You might wonder if you have something that fits this definition at all. The people you consider family might not live on the same continent, or you might feel that there is little to no intimacy of which to speak. I’m writing to share with you a little bit about the general concept of family, and my families specifically because I believe that there’s no one “right” kind of family. I also believe that many of us—if not all of us, at some point in our lives—have multiple families of different kinds and levels of importance in our hearts.

Many places I’ve been in my life thus far have provided opportunities to create families. As someone with divorced parents, a big extended family, a love of traveling and adventuring (and having lots of homes), and a deep care for people of all kinds, I have a lot of people near and dear to my heart. These represent just a few.

Family is often blended, messy, hard-to-define, multiplicitous, and somewhat unpredictable throughout life, but family is more important than I can say. This year, especially in as divided a political climate as it is, let’s celebrate the diversity of families that surround us and inhabit our hearts. Let’s make sure that each single parent has a village surrounding them. That people create, find, and maintain families that give them delight (or that we give them invitations to visit or even join ours if we see that they are without enough love). That we are grateful for what we already have, deciding intentionally not to look and think that the grass is obviously greener where someone else’s families are, while still pressing forward and working to make them the families of our dreams.
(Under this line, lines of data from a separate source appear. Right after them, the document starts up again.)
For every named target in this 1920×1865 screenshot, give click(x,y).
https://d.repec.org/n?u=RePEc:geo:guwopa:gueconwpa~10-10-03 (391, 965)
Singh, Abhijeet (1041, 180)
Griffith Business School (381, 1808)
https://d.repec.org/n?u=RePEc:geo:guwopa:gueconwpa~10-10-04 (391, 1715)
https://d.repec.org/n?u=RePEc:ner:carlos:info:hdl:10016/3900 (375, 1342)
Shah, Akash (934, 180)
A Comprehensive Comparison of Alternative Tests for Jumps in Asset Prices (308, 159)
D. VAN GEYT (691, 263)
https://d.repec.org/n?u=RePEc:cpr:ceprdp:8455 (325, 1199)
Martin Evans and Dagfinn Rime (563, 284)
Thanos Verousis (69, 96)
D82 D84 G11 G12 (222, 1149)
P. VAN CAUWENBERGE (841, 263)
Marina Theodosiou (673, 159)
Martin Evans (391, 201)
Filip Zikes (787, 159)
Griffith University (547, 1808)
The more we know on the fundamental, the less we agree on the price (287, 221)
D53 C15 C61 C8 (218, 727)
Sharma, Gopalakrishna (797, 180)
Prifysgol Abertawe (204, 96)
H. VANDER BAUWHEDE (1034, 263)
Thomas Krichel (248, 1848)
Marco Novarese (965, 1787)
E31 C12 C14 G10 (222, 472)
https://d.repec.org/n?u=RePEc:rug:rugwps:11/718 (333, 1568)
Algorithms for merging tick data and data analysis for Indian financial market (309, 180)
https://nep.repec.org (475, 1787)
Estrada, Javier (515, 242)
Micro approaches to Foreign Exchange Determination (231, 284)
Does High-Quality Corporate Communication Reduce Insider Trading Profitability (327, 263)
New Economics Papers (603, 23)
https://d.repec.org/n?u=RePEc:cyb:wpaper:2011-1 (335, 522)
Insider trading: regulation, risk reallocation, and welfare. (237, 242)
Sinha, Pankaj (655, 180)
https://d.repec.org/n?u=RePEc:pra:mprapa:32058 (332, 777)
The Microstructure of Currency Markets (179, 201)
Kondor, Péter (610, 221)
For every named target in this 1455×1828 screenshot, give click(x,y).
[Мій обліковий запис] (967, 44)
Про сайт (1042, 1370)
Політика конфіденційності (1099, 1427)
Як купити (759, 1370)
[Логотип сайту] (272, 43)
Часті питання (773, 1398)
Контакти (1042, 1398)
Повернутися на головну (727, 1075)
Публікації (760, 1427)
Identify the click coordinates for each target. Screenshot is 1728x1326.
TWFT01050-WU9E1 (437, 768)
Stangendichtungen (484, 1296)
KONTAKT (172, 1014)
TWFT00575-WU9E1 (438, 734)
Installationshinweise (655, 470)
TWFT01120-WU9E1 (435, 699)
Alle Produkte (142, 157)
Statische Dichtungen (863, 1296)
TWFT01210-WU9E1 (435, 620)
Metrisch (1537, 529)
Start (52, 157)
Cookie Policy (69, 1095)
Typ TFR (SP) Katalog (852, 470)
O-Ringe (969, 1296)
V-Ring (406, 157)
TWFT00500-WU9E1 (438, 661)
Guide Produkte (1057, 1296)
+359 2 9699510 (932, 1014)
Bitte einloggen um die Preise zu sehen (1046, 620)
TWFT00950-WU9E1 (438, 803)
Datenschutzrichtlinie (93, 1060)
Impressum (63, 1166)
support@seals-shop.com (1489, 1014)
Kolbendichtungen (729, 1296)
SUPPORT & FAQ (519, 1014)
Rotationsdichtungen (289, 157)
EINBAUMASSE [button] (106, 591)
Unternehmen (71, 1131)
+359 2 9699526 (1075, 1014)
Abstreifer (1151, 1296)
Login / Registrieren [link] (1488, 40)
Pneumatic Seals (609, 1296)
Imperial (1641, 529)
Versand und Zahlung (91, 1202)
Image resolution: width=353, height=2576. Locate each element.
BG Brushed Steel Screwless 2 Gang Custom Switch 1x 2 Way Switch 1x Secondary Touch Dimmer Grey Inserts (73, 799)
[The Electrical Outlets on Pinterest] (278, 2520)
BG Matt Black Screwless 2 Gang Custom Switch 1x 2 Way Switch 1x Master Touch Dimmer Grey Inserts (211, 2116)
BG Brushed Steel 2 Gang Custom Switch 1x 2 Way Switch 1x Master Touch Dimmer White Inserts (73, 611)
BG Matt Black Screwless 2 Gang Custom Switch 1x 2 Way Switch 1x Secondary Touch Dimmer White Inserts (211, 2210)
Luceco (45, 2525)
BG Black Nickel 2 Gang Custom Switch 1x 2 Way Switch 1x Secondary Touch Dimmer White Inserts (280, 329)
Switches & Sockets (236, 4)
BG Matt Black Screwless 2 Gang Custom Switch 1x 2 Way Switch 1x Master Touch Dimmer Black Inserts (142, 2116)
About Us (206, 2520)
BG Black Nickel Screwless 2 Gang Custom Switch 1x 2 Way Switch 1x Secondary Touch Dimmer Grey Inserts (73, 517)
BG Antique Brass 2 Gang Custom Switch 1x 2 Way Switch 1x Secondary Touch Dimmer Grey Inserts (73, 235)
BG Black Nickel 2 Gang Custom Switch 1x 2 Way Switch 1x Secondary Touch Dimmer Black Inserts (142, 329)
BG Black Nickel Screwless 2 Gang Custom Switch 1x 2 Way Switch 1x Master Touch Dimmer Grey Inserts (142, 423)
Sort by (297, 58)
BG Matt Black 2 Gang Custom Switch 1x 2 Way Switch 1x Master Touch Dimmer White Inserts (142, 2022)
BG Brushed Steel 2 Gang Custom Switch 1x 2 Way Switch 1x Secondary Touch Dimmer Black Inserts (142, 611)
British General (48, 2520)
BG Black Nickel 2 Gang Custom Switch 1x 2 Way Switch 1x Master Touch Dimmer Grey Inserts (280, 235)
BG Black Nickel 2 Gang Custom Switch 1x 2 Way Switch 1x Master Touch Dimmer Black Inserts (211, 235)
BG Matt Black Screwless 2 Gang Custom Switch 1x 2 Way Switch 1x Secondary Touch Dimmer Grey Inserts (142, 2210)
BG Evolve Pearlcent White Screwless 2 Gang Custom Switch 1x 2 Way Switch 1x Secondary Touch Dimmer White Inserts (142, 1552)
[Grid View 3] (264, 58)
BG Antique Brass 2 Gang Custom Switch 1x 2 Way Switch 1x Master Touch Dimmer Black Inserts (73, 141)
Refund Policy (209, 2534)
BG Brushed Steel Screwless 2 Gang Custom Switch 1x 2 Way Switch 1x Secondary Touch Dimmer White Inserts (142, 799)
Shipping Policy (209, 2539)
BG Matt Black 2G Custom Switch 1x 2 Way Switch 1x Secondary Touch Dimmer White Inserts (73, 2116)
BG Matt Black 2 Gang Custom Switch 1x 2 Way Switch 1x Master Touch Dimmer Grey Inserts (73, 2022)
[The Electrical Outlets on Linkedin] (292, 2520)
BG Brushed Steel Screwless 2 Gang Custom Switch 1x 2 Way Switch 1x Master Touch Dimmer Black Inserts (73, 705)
It’s not about the size, shape, or components of your famil(ies). It’s not the structure of the family, but the functioning and strength of its bonds, that determine its success. It’s not about hanging on for dear life to people who hurt you simply because “they’re family” and it’s the “right thing to do.”It’s about how the interactions are among your people and you, the kind of love held within the bonds, and the kind of joy that flutters in your heart when you’re together, whatever that looks like.

That’s something that can’t be fully put into words.